Delta Air Lines: Reasons to Buy for the Long RunDAL) has not been the best performer on the stock market this year as it is down around 7% in 2015. In addition, the company is steadily growing its financials. For example, last quarter, its revenue was up 0.8% year-over-year, along with non-GAAP net income of $1.64 billion, an increase of 14% from last year.
Delta Air improved its top line and bottom line despite foreign currency pressures and primarily due to its excellent operational performance and some key strategic partnerships executed during the quarter.
Also, Delta delivered $1.6 billion of free cash flow and $2.5 billion of non-GAAP operating cash flow during the quarter. The airlines major leveraged this solid cash delivered during the quarter to employ approximately $1 billion into the business, mainly for buying new aircrafts. Delta also returned $1.0 billion to its stakeholders by paying $72 million of dividends and repurchasing $925 million of shares, as also solidifying its balance sheet by lowering its non-GAAP net debt to $7.1 billion.
Improving partnerships to power growth
Delta recently strengthened its current partnership with GOL by purchasing approximately $56 million in preferred shares to offer larger rights to GOL.
The impressive cash position on Delta’s balance sheet coupled with strategic partnership with GOL encourages the airlines major to fund its future growth operations while successfully executing on its commitment to deliver improved shareholder returns.
Delta is expected to be operating exceptionally better than the industry's finest operation till date. During the quarter, it generated 99.8% closure factor that include 43 days with nil mainline terminations. The company’s mainline on time rate got better by two points to 85.3 and much ahead of any of its national or global competitors in terms of performance.
Delta’s planned investments in GOL are believed to expand the former’s operations and transform it into a major domestic carrier in Brazil. In addition, significant investments of Delta in AeroMexico have significantly strengthened its foundation to become a key airliner in Latin America.
The notable mainline on time rate of Delta signifies the operational excellence of the key airliner. Moreover, strategic investments of Delta in AeroMexico and GOL are forecasted to significantly expand Delta’s market share and drive enhanced shareholder returns.
Delta is operating successfully with its partner Air France KLM that has enabled it to develop an extremely gainful Trans-Atlantic business along with its strategic investments in Virgin Atlantic, allowing it to continue to utilize that innovative model with fresh partners in several other key markets across the globe.
The airline major is expected to be presently benefiting from poor global fuel prices with significant margin growths.
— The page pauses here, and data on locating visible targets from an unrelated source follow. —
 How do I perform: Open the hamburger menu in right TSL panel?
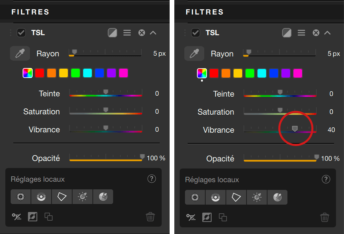[301, 33]
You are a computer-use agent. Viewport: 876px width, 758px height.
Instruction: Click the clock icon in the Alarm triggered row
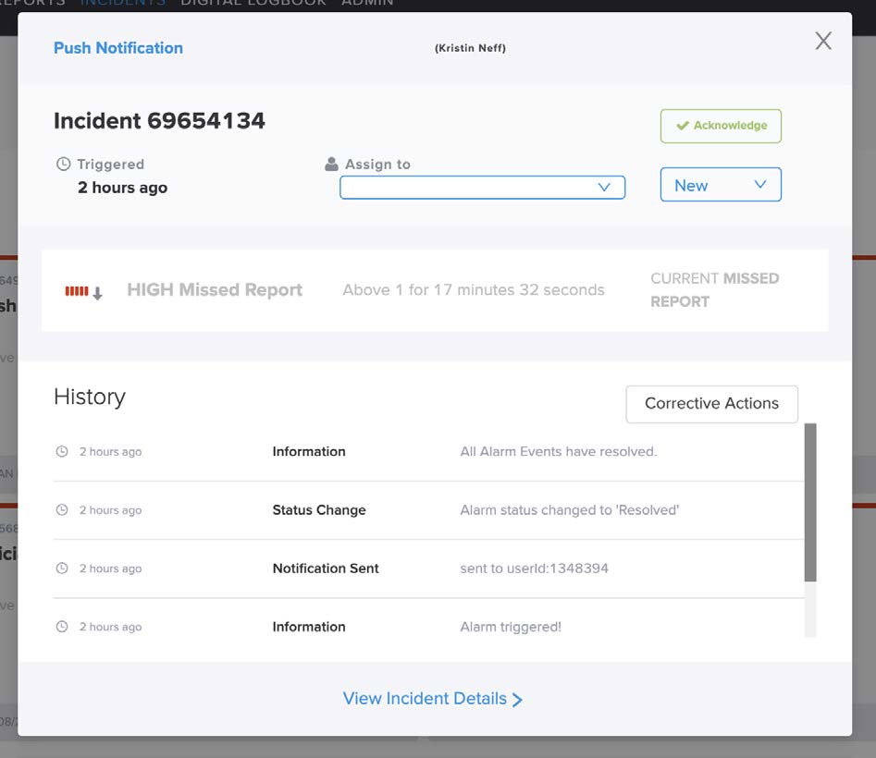62,627
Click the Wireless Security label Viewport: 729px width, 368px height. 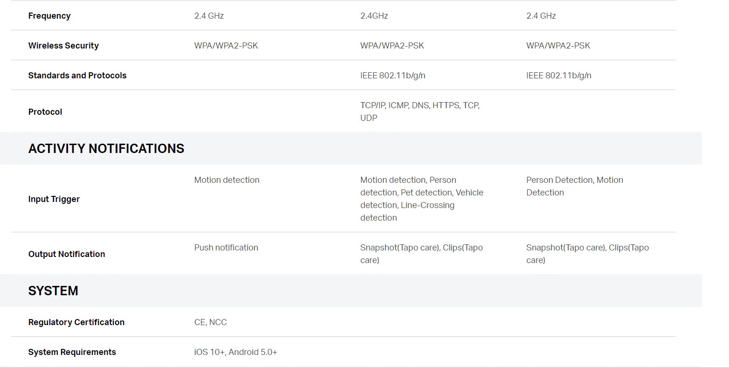point(63,46)
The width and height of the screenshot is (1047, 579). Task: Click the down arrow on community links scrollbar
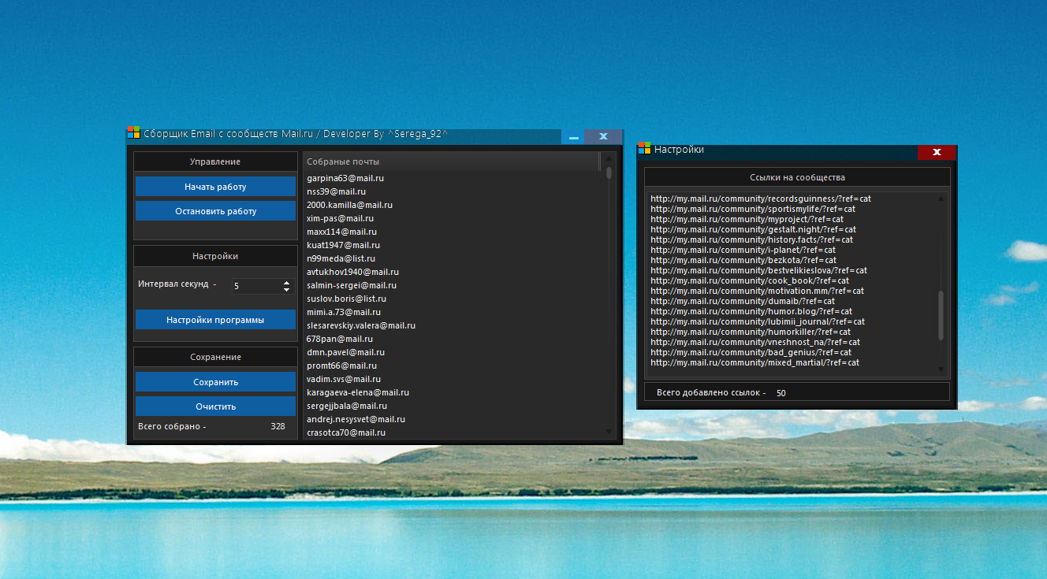(x=940, y=369)
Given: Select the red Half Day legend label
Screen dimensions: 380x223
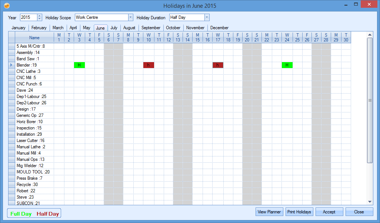Looking at the screenshot, I should click(x=48, y=214).
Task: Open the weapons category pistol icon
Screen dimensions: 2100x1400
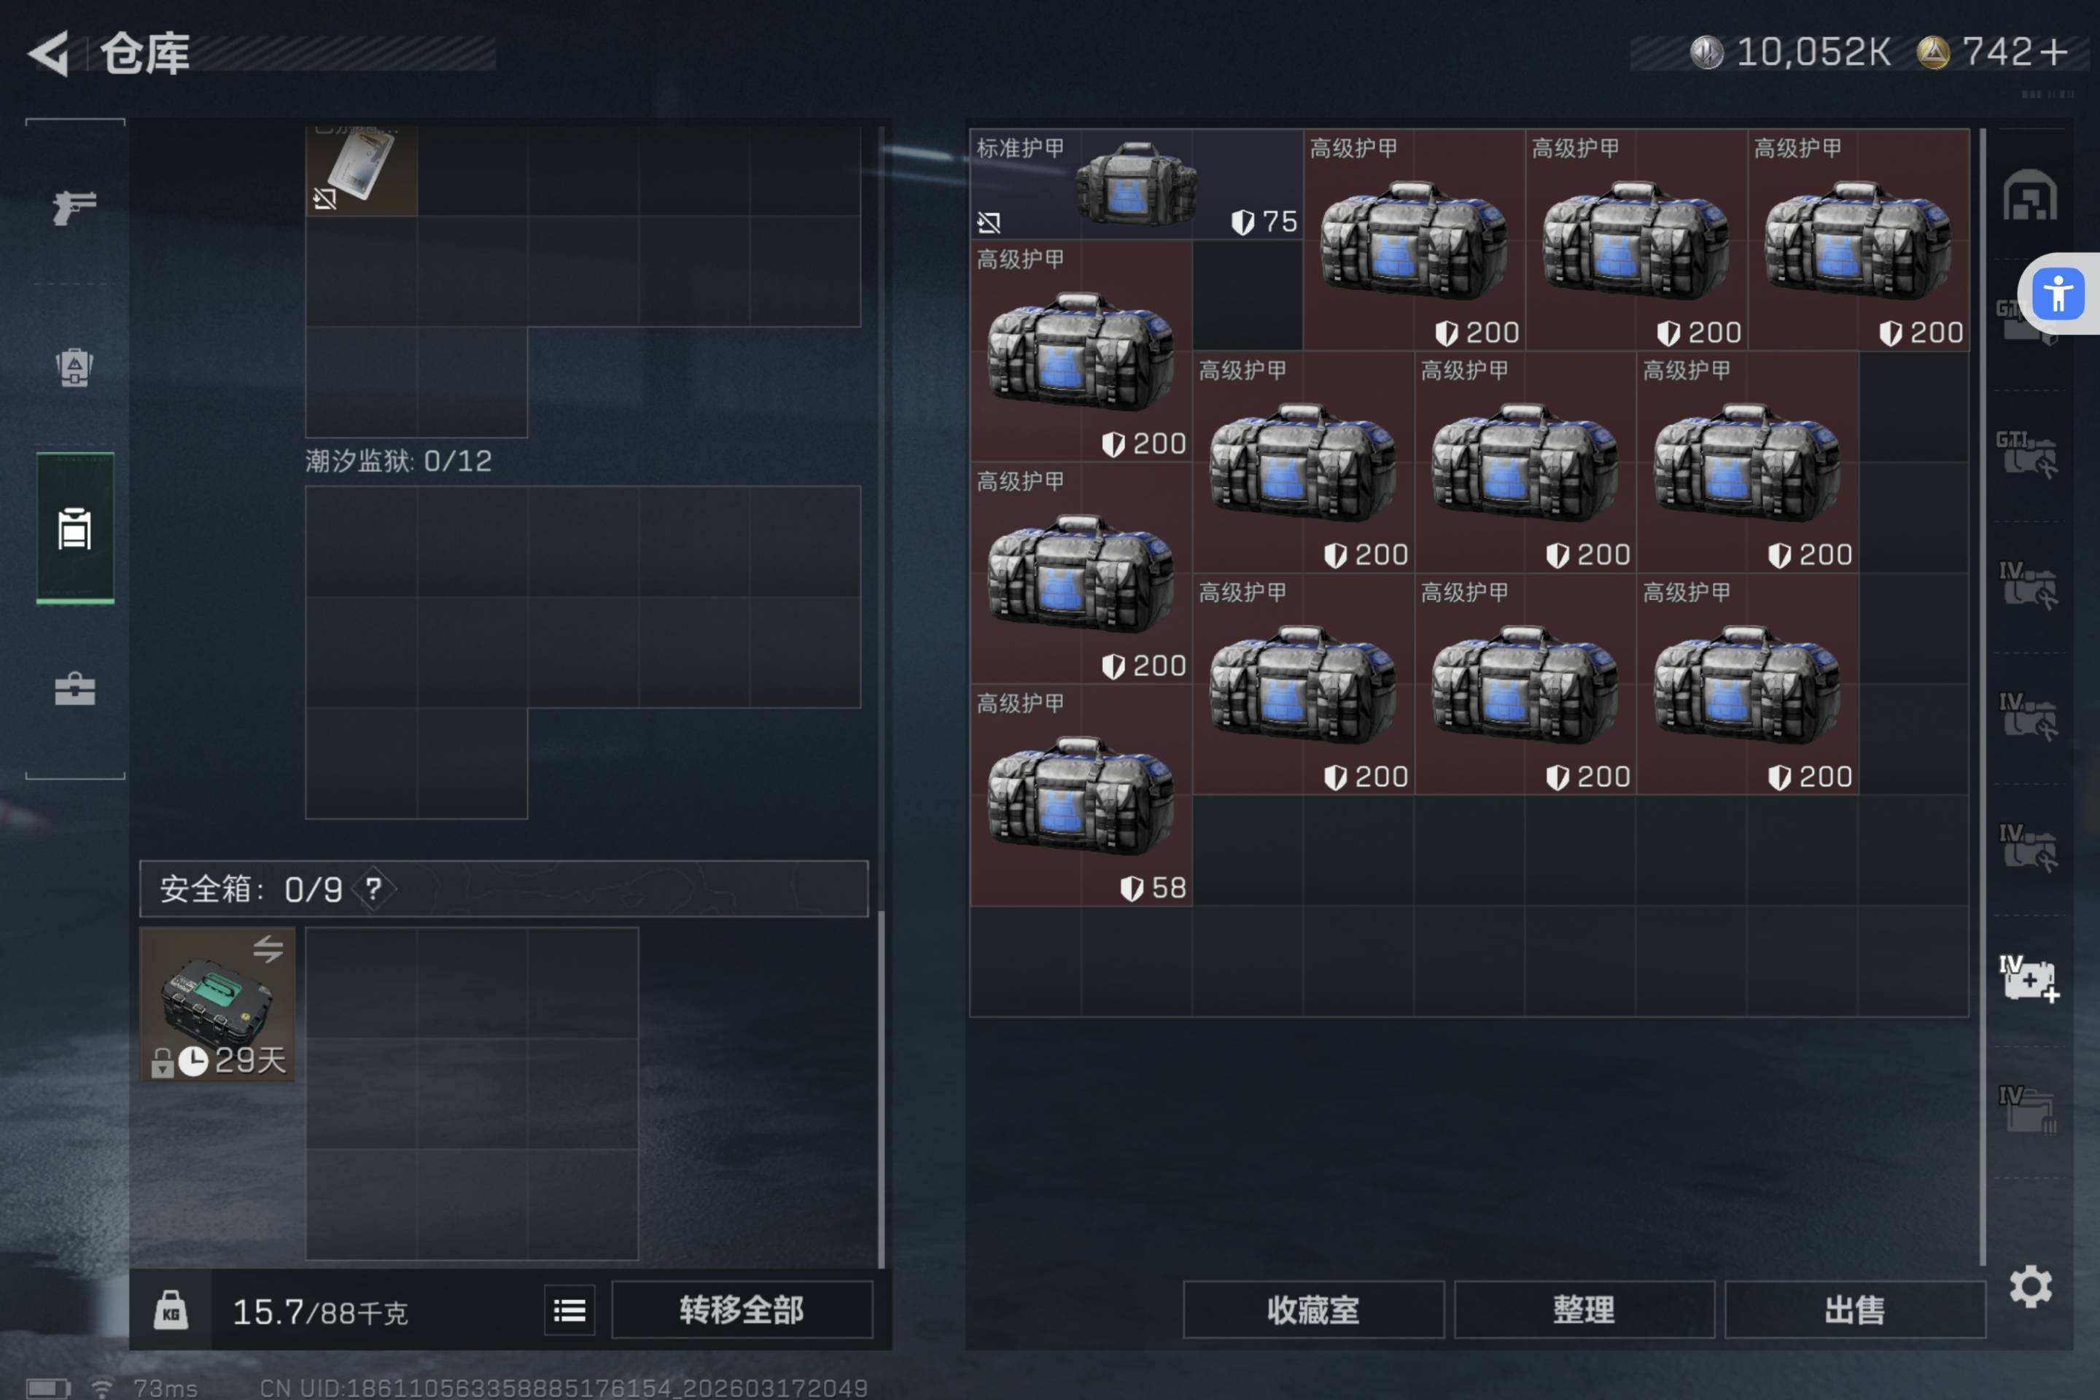Action: 75,208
This poor fuel pricing environment is estimated to be sustainable over a longer time period and Delta expects to raise fuel prices with time.
The uniquely planned partnerships of Delta with Virgin Atlantic and Air France KLM are estimated to deliver sustainable long-term growth for the company through key market share expansions being further but temporarily supported by lower global fuel pricing environment.
Delta strategically signed an agreement with American Express and grew its paid first-class load factor to 57% on year-over-year basis and depending on 7% greater first-class seats.
Delta Air Lines is taking the right steps to improve its financial performance by strengthening partnerships. So, I think it will be prudent for investors to buy the stock for the long run.